The county, which currently is at 90% recommended by a 2015 study, is seeking feedback and questions from the public while commissioners evaluate a possible rise.
Impact fees are one-time fees charged to developers after the completion of construction projects to help cover the cost of increased stress placed on county infrastructure. New development often creates a need to build new roads, parks or emergency services.
Manatee County is required to conduct an impact fee study at least once every five years to ensure relevant data is used to help determine if any rate changes are necessary. The county partnered with Tampa-based engineering consulting company Tindale Oliver to complete the 2020 study.
Based on Tindale Oliver’s study, residential impact fees in Manatee County’s Southeast Benefit District could rise as high as 36 to 39 percent over the previous rate, depending on the size of the house. The southeast district generally extends as far north as the Manatee River and as far west as U.S. Route 301 and includes Lakewood Ranch.
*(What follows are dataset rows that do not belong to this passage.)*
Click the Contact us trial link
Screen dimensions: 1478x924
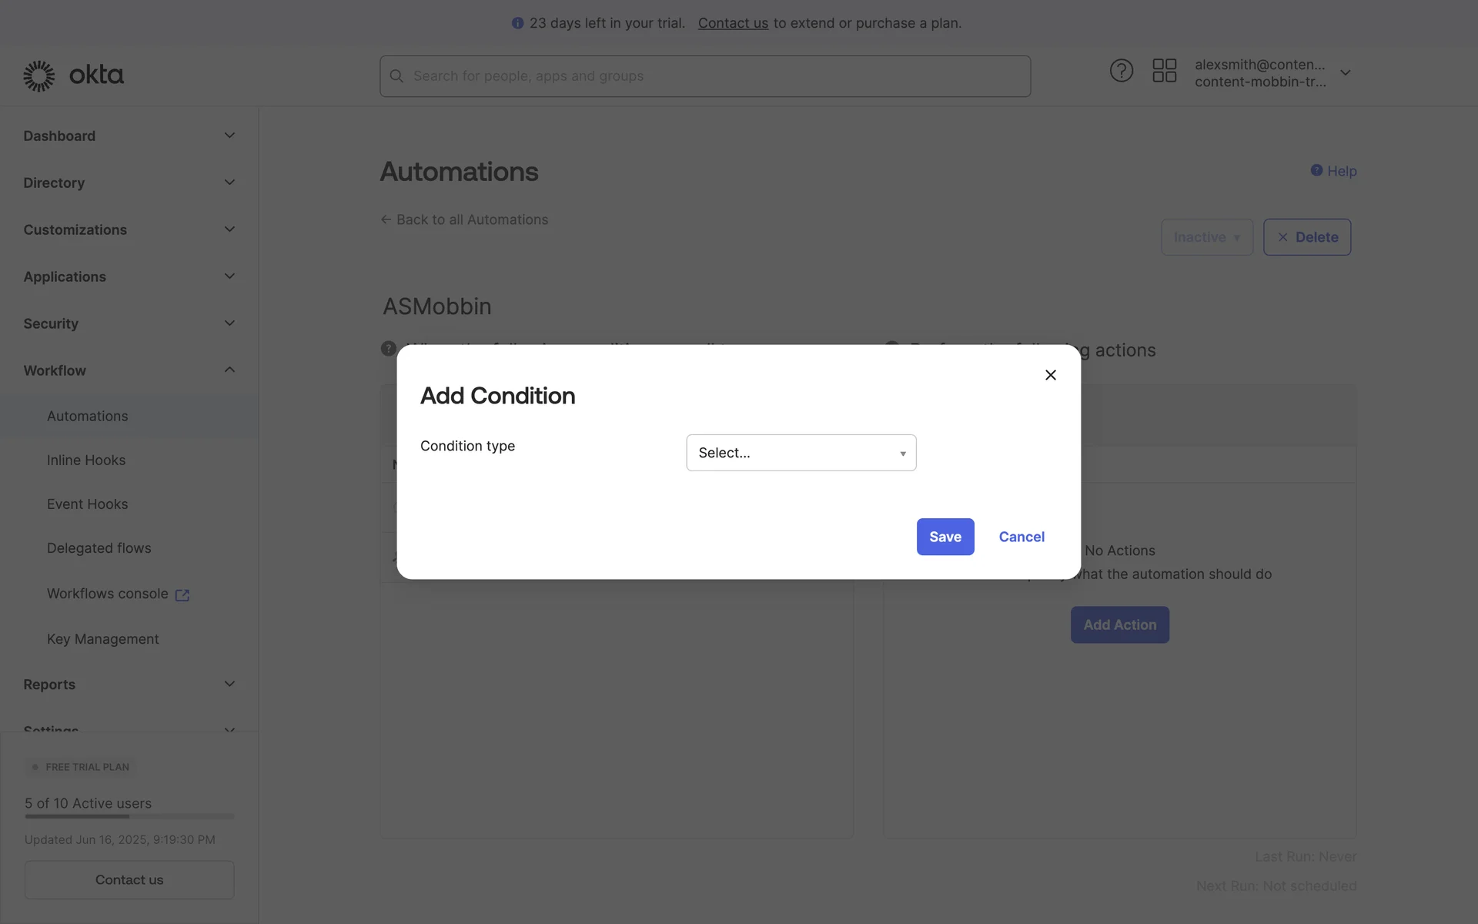[x=732, y=23]
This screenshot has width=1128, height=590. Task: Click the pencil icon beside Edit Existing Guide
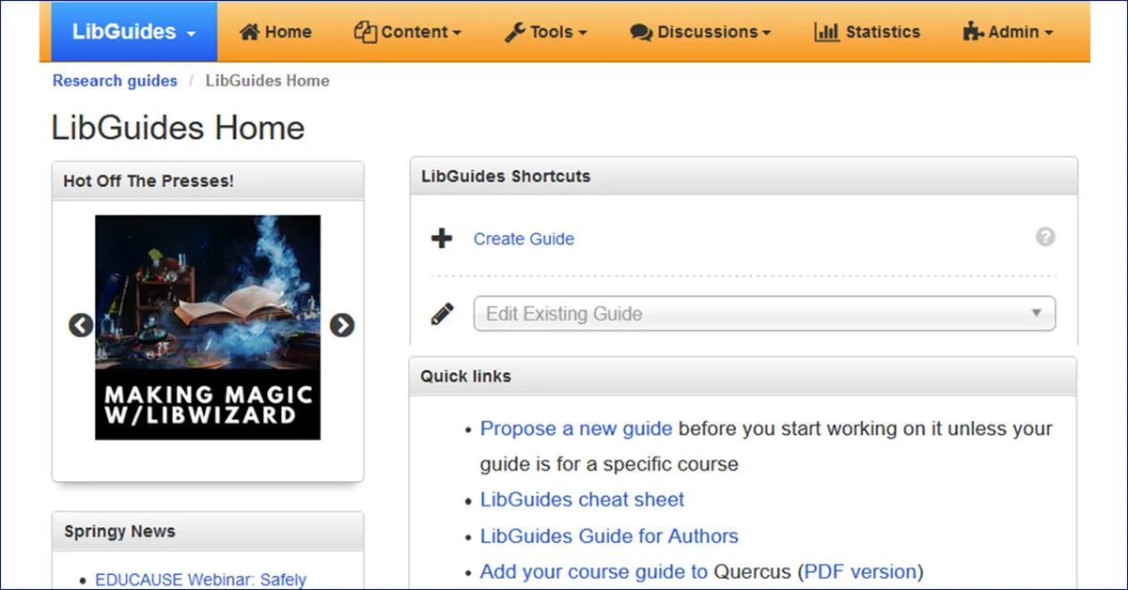tap(442, 314)
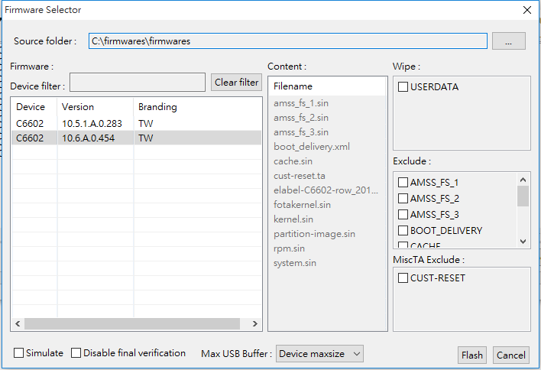Screen dimensions: 541x370
Task: Exclude AMSS_FS_1 from flashing
Action: [403, 182]
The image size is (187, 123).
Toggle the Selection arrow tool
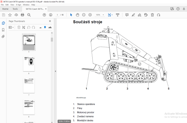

For example, Tindale Oliver's study recommended an impact fee on houses of 1,301 to 1,700 square feet in the southeast district to be $16,544, a 37% increase from the current rate of $12,078 (90% of the 2015 study). For houses, 2,201 square feet or more, the rate would be $21,543, which is 39% more than the current rate of $15,460 (also 90% of the 2015 study).
Impact fees aren’t just for houses, however. They are charged for non-residential uses such as day care centers to hospitals to auto care businesses. Tindale Oliver’s study included an increase as low as 11%, from $924 to $1,028, for every 1,000 square feet of a mini-warehouse built in the southeast district. It also included an increase as high as 603%, from $3,473 to $24,423, for every 1,000 square feet of a private university or junior college built in the southeast district.
Commissioner Vanessa Baugh said it's a fine line trying to figure out proper impact fees. She noted Manatee County already has the second highest rate for impact fees among Florida counties.
"We need to keep our homes not so outrageously expensive," she said. "Then when you talk about lower priced homes for our workforce, you have to keep that in mind. Costs are always given to the buyer. Whoever’s building is going to get their money back.”
The county commissioners will decide whether to raise impact fees to the level calculated by Tindale Oliver in the study, raise them to a smaller level or keep them the same.
County staff and representatives from Tindale Oliver originally presented the study to the commissioners Jan. 19. As of now, Knapp said the plan is to present it to the county’s Planning Commission in March and then bring it back before the Board of County Commissioners in April.
In the time between presenting the study to the board in January and April, the commissioners can pore through the study’s mounds of data and ask questions while county staff seek input from the public and developers.
The basic formula for calculating impact fees is the difference between the cost of adding capacity to county infrastructure and the non-impact fee revenue created from future development, multiplied by the demand created from increased population or miles of travel. The methodology used by Tindale Oliver is the most commonly used in the state of Florida, according to Manatee County Impact Fee Administrator Nicole Knapp.
Manatee County is accepting online feedback and questions from citizens about the impact fee study until March 8. The feedback form can be found at mymanatee.org/departments/county_administration/impact_fees.